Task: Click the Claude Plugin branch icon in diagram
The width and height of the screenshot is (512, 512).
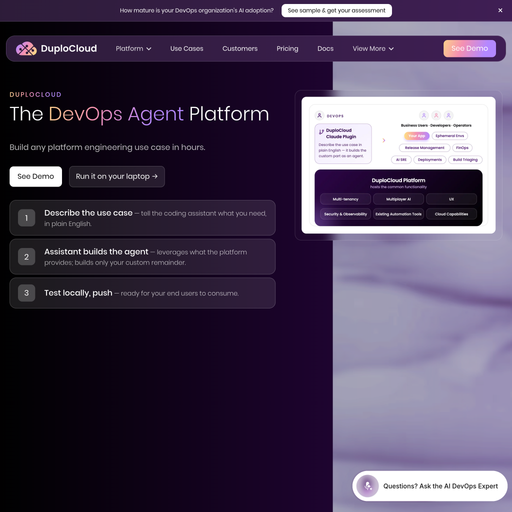Action: pyautogui.click(x=321, y=132)
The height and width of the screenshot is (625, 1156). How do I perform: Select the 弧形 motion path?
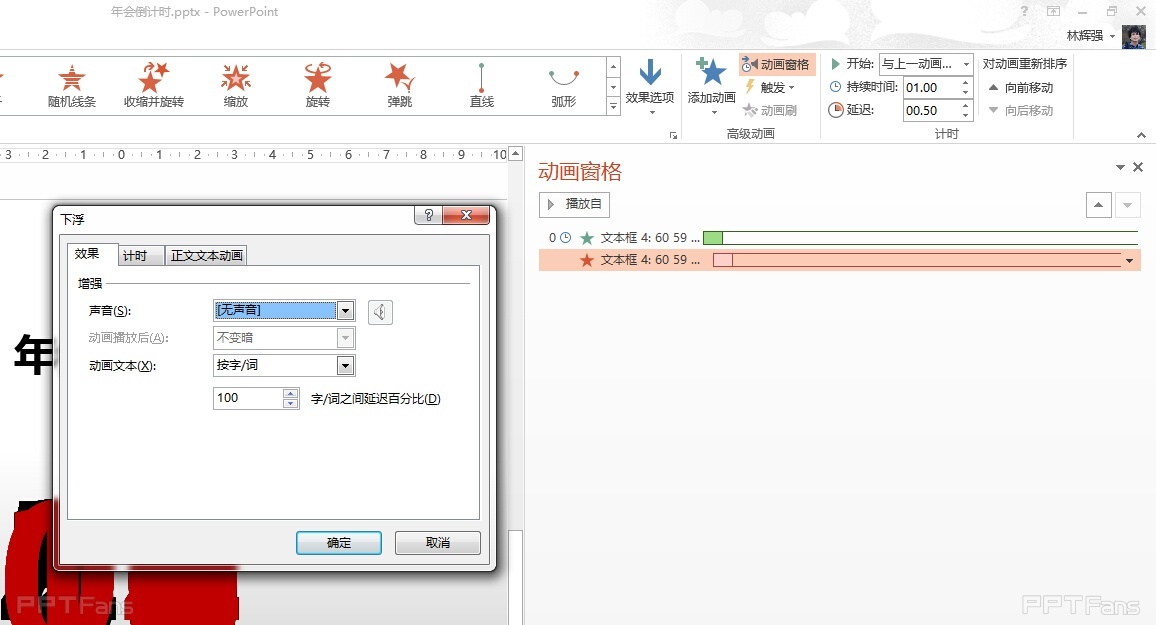click(564, 84)
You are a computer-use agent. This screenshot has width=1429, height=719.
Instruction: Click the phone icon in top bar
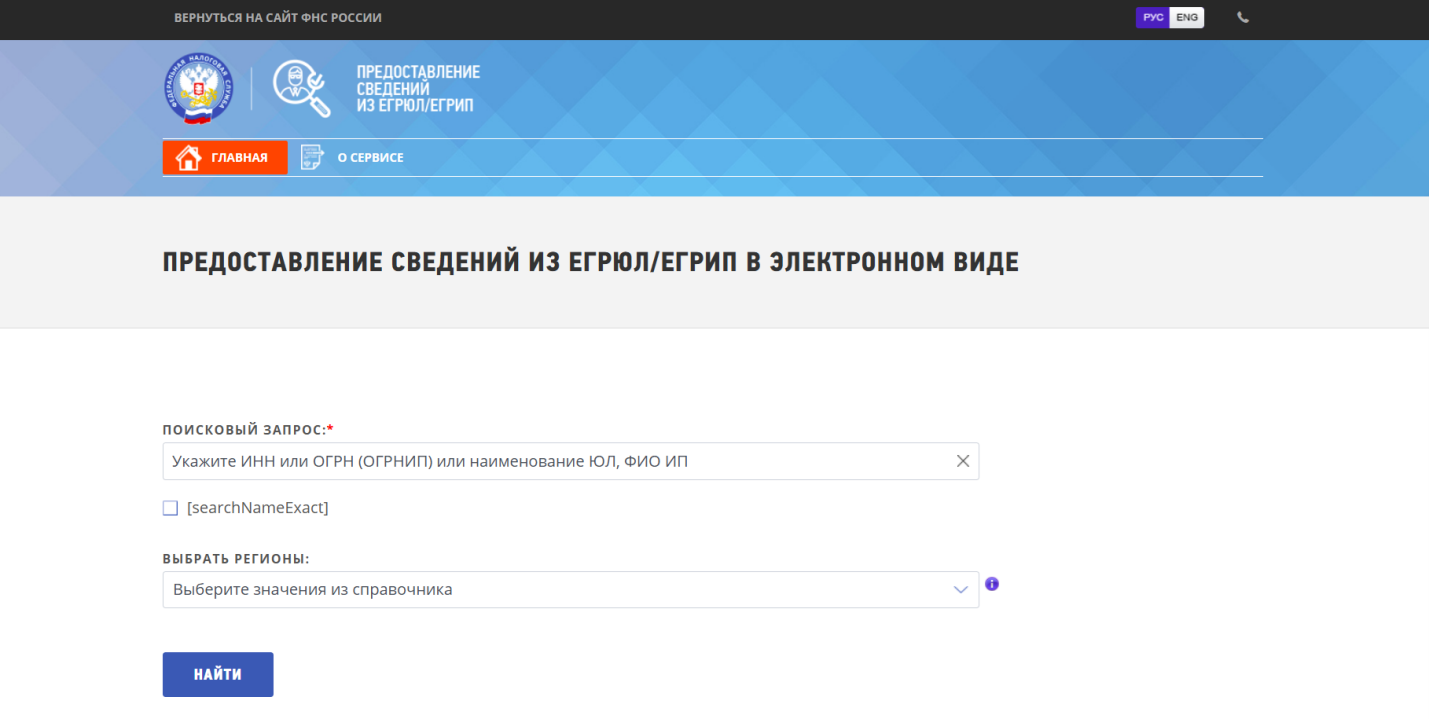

**TASK TO COMPLETE**
Repeat each of the entries above exactly, but do not carry over the pictures.

**RESULT BELOW**
Task: Click the Claude Plugin branch icon in diagram
The width and height of the screenshot is (512, 512).
Action: pyautogui.click(x=321, y=132)
The height and width of the screenshot is (625, 1156). How do I perform: Select the 弧形 motion path?
click(564, 84)
You are a computer-use agent. This screenshot has width=1429, height=719.
Instruction: Click the phone icon in top bar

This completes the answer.